You can still have leadership blind spots; despite your best efforts. Can you recognize them?
You tend to lead in your natural style because it’s most comfortable for you. However, there may be a disconnect between how you see yourself as a leader and how your employees see you. We call this your blind spot.
There are different ways to define blind spots, but we identify them as the gaps between where you see yourself and where you’re seen by others. They can potentially hinder your success and prevent you from reaching your full potential. DISC provides opportunities to identify your blind spots and act on them.
Let’s start by reviewing leadership styles.
What’s your leadership style?
D-styles are big picture focused. You tend to lead with authority, power, and distance. You are comfortable leading in crisis situations and change; more so than other styles. We consider you a ‘things’ leader; expecting results quickly and seeing your employees as any other resource.
I-styles use charisma to motivate employees. You create positive team atmospheres; encouraging networking and interactions. You are comfortable with new and evolving settings. We see you as a ‘people’ leader; preferring to focus on people and emotions. You thrive when you have a variety of contacts with your employees.
S-styles are more service-oriented and base their authority on experience, expertise, and bureaucratic status. You are more comfortable maintaining stability and establishing routines. We see you as a ‘small teams’ leader; someone who wants to build close relationships. You take a more participative approach; often rolling up your sleeves and being a team member.
C-style’s authority stems from rules and standards. You are a more reserved and formal leader; preferring to maintain a distance from your team. You emphasize quality and take the time to understand the processes and systems. Oftentimes, others come to you for your expertise and ability to problem solve. You are a ‘things’ leader who prefers to focus on analyses and facts.

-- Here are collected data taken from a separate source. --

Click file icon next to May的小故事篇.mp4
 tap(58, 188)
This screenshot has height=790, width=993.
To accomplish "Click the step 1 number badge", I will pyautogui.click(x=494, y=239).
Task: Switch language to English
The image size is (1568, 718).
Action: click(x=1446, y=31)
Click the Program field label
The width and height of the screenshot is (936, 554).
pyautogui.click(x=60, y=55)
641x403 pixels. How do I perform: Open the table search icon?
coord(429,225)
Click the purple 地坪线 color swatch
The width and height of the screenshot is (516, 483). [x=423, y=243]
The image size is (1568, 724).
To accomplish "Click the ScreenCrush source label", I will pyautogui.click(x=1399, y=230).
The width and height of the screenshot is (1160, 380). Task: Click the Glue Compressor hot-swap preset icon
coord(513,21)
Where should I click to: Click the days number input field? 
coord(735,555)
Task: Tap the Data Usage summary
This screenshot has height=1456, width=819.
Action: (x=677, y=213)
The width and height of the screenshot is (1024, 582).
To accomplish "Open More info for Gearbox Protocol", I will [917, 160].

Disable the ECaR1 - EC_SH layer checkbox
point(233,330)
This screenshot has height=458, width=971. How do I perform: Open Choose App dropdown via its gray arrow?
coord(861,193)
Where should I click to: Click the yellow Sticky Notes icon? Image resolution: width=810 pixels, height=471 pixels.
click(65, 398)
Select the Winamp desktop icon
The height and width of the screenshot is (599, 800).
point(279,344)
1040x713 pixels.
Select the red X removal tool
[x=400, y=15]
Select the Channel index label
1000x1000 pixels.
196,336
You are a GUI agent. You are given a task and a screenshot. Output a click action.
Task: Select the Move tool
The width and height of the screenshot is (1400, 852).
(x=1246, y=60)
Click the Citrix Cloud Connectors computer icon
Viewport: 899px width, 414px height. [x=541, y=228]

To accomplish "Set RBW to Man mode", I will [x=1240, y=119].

What are your potential blind spots?
You’ve laid out the plans and direction for the next project. The process and goals are clear to you. So, why are some of your employees confused and disgruntled? As a D-style leader, your confidence and authority may be coming across as arrogant and insensitive. Why? You may have forgotten to ask for input and perhaps, exceeded authority.
You’ve laid out the best plans possible. You’ve sold your ideas and know it’s going to work! So, why are some of your employees pessimistic and anxious? As an I-style leader, your natural optimism truly believes in being able to accomplish the plans. But, are the plans grounded in supporting data? Have you provided your team with enough information and offered both sides of the issues? Your optimism may come across as exaggeration and unrealistic.
You’ve pondered for a long time and gotten input from everyone. You’ve pondered some more and now you may be ready to lay out the plans. So, why are some of your employees exasperated? As an S-style leader, your desire to make collaborative decisions takes time. Your preference for listening and quiet ponderance may come across as indecisiveness and passivity to others.
You’ve researched, reviewed the data, and systematically laid out the plans. Next, you’ve sent out a detailed email to your team. So, why are your employees confused or offering alternative options? Have you asked for input and generated discussion? Have you considered some of the ‘outside the box’ suggestions? Your preference for analyzing and keeping a distance from your team may come across as cold and rigid.
The most successful leaders
Where do you go from here? Share your results with people who know you and ask for feedback. They can help you identify your blind spots. Be curious and reflect:
- Am I really showing up this way?
- How am I coming across to my employees?
- Am I making the best adjustments when leading my employees?
- D-style leaders – are you slowing it down and asking for input?
- I-style leaders – are you letting others speak and are you taking time to review data?
- S-style leaders – are you verbalizing your actions and thoughts and moving quicker?
- C-style leaders – are you focusing more on your team members than tasks?
At the end of the day, you absolutely should rely on your natural leadership style and lead with your strengths. The goal is not to change who you are, but to build confident self-awareness and situational awareness. Identifying and developing beyond your blind spots provides the greatest opportunity to achieve your full potential.